Would Artificial Intelligence Guide Education or Grab It?

Published February 15, 2018

What is artificial intelligence (AI), and should we welcome it as a major force in education and other areas of our lives? Closing out 2017, Education Week published essays written by futurists that seemed to give a big “yes” to the second part of that question.

The Encyclopedia Britannica explains AI is, at least in part, “the ability of a digital computer or computer-controlled robot to perform tasks commonly associated with intelligent beings. The term is frequently applied to the project of developing systems endowed with the intellectual processes characteristic of humans, such as the ability to reason, discover meaning, generalize, or learn from past experience.”

That’s heavy stuff! Machines that think with us, do our thinking for us, or even are flat-out as smart as us. Does advanced AI bode well for civilization?

One of the EdWeek essayists, Arizona State University futurist Michael Bennett, presents vignettes of a “plausible near future” in which a 5th-grader’s virtual mentor has monitored her “cognitive and emotional development since shortly after her conception.” Thus, on a snowy day, “Maestro” guides the child to a favorite storybook, “having determined the intervention will induce an optimal psychological state for the school day’s lessons.”

“As a society, we must get used to the concept of ‘technological legislation,’ the notion that widely distributed technological systems and devices often govern our lives more effectively than local, state, or federal laws,” Bennett added.

Wow! So I guess this means it’s off to the scrapheap for school boards, PTAs, representative governments, and potentially even the Bill of Rights, which has protected Americans’ individual liberties for more than two centuries. According to some, people should just trust everything, our children included, to High Tech.

Strangely, none of EdWeek‘s cosmic thinkers explored the possible downsides of dominant AI. Indeed, the featured backpage author, Harvard’s Christopher Dede, argued today’s students must continually “unlearn the old ways” while learning to use digital tools and media to prepare for “a lifetime of amplified collaborative intelligence.”

Although the EdWeek writers seemed all too willing to embrace AI’s control of our lives, it is reassuring to know that there are some very smart people, one of them being famed British physicist Stephen Hawking, who believe that developing artificial intelligence to the max could have dire consequences.
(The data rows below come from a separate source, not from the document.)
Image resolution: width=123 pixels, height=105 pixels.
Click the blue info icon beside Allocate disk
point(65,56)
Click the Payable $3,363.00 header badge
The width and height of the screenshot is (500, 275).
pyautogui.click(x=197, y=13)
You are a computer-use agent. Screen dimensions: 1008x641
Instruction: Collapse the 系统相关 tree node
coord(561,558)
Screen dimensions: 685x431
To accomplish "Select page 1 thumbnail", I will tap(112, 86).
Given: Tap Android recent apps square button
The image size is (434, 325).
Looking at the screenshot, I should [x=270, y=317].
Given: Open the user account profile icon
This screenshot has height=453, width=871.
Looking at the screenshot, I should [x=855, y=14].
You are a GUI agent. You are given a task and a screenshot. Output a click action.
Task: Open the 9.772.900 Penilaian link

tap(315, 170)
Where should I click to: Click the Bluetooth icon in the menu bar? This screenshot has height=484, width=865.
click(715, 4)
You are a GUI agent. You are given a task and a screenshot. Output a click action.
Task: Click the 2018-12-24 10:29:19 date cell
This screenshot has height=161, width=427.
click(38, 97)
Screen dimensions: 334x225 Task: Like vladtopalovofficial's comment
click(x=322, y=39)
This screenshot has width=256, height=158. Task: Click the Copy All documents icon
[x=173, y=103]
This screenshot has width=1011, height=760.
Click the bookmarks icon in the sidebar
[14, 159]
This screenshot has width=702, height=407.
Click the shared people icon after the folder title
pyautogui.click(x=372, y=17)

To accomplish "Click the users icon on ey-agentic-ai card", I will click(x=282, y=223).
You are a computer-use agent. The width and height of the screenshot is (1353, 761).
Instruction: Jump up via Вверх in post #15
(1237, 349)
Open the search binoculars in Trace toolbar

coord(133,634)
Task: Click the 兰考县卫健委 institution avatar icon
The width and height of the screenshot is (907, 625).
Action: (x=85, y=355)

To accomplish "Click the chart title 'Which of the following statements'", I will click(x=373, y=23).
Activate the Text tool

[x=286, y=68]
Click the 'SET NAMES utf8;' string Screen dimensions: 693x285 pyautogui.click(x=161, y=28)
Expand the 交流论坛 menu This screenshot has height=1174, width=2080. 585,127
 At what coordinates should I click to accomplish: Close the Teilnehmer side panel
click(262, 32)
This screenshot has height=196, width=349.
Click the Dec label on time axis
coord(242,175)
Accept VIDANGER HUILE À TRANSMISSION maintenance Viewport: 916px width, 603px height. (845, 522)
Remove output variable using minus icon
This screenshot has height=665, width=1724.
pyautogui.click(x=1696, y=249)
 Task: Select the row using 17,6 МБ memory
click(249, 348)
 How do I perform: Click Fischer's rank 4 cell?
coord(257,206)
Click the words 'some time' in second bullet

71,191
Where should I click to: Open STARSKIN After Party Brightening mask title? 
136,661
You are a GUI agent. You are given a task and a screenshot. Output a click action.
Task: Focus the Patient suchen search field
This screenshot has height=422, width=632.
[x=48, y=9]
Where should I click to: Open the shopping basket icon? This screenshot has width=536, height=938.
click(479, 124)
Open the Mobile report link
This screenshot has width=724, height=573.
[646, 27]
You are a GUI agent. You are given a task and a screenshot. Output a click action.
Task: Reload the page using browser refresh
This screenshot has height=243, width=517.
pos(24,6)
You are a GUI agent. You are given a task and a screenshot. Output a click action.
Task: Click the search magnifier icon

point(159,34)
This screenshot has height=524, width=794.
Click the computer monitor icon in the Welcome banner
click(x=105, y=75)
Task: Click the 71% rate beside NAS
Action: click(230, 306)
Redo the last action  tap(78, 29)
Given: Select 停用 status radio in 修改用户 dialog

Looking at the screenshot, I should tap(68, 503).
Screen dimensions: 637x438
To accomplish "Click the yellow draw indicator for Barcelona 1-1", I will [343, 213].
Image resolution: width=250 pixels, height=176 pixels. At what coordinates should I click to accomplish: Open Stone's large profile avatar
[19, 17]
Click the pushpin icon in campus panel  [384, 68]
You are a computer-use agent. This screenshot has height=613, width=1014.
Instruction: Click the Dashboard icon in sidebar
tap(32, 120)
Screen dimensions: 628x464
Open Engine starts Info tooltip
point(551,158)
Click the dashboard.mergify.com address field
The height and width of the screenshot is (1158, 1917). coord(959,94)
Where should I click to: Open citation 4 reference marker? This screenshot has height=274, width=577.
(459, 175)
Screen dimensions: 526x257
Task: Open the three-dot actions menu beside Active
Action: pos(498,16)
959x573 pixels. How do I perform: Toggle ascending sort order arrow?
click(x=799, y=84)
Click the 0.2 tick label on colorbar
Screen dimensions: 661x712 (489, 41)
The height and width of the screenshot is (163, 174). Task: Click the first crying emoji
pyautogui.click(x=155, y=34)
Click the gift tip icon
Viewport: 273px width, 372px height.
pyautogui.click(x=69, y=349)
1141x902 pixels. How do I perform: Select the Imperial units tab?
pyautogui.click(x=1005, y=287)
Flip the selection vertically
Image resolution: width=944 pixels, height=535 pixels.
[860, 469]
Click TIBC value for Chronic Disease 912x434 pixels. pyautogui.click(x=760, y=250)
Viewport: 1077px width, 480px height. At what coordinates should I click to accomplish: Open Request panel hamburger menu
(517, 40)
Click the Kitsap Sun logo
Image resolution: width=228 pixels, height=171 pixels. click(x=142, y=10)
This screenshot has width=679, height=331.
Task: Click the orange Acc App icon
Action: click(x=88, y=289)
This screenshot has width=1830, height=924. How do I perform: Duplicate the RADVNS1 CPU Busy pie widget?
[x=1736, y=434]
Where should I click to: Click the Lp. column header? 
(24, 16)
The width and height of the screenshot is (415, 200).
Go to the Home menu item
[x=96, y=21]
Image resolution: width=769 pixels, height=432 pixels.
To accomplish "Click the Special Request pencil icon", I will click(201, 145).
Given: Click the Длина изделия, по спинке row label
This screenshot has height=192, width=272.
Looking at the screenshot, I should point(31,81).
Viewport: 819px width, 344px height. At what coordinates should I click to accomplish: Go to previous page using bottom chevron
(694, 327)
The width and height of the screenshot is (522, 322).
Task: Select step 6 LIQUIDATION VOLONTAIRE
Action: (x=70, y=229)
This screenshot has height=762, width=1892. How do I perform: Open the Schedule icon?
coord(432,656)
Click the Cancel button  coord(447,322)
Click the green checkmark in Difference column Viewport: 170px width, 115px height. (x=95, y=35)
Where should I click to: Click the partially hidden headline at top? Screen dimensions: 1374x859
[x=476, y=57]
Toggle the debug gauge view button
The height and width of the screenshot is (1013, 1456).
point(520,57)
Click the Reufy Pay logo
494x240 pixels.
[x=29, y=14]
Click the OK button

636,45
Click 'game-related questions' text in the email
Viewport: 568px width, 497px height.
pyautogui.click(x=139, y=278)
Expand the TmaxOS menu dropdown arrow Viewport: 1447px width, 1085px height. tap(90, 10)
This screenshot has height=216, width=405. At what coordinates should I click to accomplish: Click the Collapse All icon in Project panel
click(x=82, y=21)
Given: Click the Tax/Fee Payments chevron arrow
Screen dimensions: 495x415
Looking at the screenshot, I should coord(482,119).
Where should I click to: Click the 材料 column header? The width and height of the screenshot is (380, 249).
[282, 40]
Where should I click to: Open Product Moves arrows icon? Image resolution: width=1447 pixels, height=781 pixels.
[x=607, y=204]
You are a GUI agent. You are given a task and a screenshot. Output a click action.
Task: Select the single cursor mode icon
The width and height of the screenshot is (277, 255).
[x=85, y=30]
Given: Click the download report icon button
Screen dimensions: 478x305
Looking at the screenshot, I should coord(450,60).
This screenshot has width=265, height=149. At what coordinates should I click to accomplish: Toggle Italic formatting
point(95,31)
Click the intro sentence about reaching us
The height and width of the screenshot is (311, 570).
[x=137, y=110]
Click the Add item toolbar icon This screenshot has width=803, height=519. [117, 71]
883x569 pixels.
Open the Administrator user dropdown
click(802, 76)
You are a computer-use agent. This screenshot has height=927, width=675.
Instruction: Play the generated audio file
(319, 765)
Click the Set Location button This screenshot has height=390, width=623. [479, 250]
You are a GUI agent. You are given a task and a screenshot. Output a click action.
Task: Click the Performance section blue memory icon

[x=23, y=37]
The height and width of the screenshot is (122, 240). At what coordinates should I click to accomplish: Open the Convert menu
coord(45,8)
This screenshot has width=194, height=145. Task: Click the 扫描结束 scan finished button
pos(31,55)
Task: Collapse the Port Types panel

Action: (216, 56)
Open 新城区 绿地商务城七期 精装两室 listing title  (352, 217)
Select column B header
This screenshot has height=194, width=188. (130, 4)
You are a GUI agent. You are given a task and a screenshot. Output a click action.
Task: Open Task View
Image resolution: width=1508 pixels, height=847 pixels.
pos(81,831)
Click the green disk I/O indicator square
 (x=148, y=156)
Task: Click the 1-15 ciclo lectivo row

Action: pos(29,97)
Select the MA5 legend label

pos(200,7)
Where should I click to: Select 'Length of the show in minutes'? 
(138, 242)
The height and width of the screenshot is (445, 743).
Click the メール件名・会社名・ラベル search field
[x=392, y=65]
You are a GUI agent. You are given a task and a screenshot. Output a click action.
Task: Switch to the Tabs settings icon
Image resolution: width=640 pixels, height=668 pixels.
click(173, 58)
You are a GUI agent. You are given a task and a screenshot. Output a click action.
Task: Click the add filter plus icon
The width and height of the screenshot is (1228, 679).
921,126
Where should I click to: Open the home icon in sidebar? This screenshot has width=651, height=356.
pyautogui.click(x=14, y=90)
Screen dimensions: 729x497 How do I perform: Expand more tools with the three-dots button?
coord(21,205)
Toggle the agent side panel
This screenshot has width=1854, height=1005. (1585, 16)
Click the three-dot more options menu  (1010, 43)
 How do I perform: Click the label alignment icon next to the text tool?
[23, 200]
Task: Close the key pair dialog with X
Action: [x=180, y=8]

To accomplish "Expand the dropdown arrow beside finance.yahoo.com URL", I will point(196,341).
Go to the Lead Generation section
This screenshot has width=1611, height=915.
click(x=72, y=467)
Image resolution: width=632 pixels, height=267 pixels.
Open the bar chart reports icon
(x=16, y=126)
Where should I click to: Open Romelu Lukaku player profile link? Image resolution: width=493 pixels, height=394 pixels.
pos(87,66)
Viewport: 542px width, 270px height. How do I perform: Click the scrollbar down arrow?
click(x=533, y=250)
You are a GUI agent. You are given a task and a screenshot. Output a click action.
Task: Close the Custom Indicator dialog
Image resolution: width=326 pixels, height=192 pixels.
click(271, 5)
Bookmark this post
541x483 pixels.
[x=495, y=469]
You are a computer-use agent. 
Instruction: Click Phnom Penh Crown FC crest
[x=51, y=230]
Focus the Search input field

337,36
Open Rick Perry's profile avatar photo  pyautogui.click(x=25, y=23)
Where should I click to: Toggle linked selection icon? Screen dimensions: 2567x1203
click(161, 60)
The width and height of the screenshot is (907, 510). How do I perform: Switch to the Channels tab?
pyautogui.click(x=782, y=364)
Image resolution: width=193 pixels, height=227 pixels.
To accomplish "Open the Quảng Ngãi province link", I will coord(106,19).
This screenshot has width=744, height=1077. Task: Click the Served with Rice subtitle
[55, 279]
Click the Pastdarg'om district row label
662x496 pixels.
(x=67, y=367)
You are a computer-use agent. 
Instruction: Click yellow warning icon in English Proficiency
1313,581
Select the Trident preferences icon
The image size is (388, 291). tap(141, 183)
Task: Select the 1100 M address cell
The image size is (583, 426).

Currently, we mostly have a narrow, weak form of AI that’s designed to perform specific tasks, such as an Internet search or driving a car. However, as Hawking made clear, a strong or generalized AI conceivably could go beyond assigned tasks and outperform humans in just about every cognitive realm.

“The primitive forms of artificial intelligence we already have proved very useful,” said Hawking in a December 2014 BBC interview. “But I think the development of full artificial intelligence could spell the end of the human race. Once humans develop artificial intelligence, it would take off on its own and re-design itself at an ever-increasing rate.”

As the Boston-based Future of Life Institute (FLI) makes clear, the goal should be to ensure AI’s impact on society is beneficial, not destructive. One of its analyses offers two examples of ways AI could become dangerous: (1) By being programmed to become autonomous weapons systems to produce mass casualties, and in that process becoming enormously difficult for anyone to turn off and stop the killing. (2) By being designed to do good deeds but resorting to destructive methods to achieve its goals. Example: “If a super-intelligent system is tasked with an ambitious geo-engineering project, it might wreak havoc with our ecosystem as a side effect, and view human attempts to stop it as a threat to be met.”

The potential effects of artificial intelligence on education of our children also ought to be on our radar screens. We need a more serious analysis than Education Week’s cheerleading for computer-directed learning.

Perhaps carefully controlled AI devices might help tutor pupils who have fallen behind in reading and math. It is hard for teachers to do catch-up instruction while keeping the class as a whole on schedule, and there are rarely enough trained tutors to go around. Thus, AI devices might be useful in bringing algorithms for improving literacy to bear in working with kids when teachers cannot.

On the other hand, do we really want AI agents to become mentors or social-emotional guides to our children practically from the moment of their conception? As the FTI notes, it is unlikely that even super-intelligent AI will ever “exhibit human emotions like love or hate,” or “become intentionally benevolent or malevolent.” However, when thwarted in reaching its goal, it could lurch off-track in a destructive direction. How would that work with an uncooperative 10-year-old?

A huge question is what place would exist, if any, for parental rights in this brave new world. We need to put our natural intelligence to work on such issues while we still can.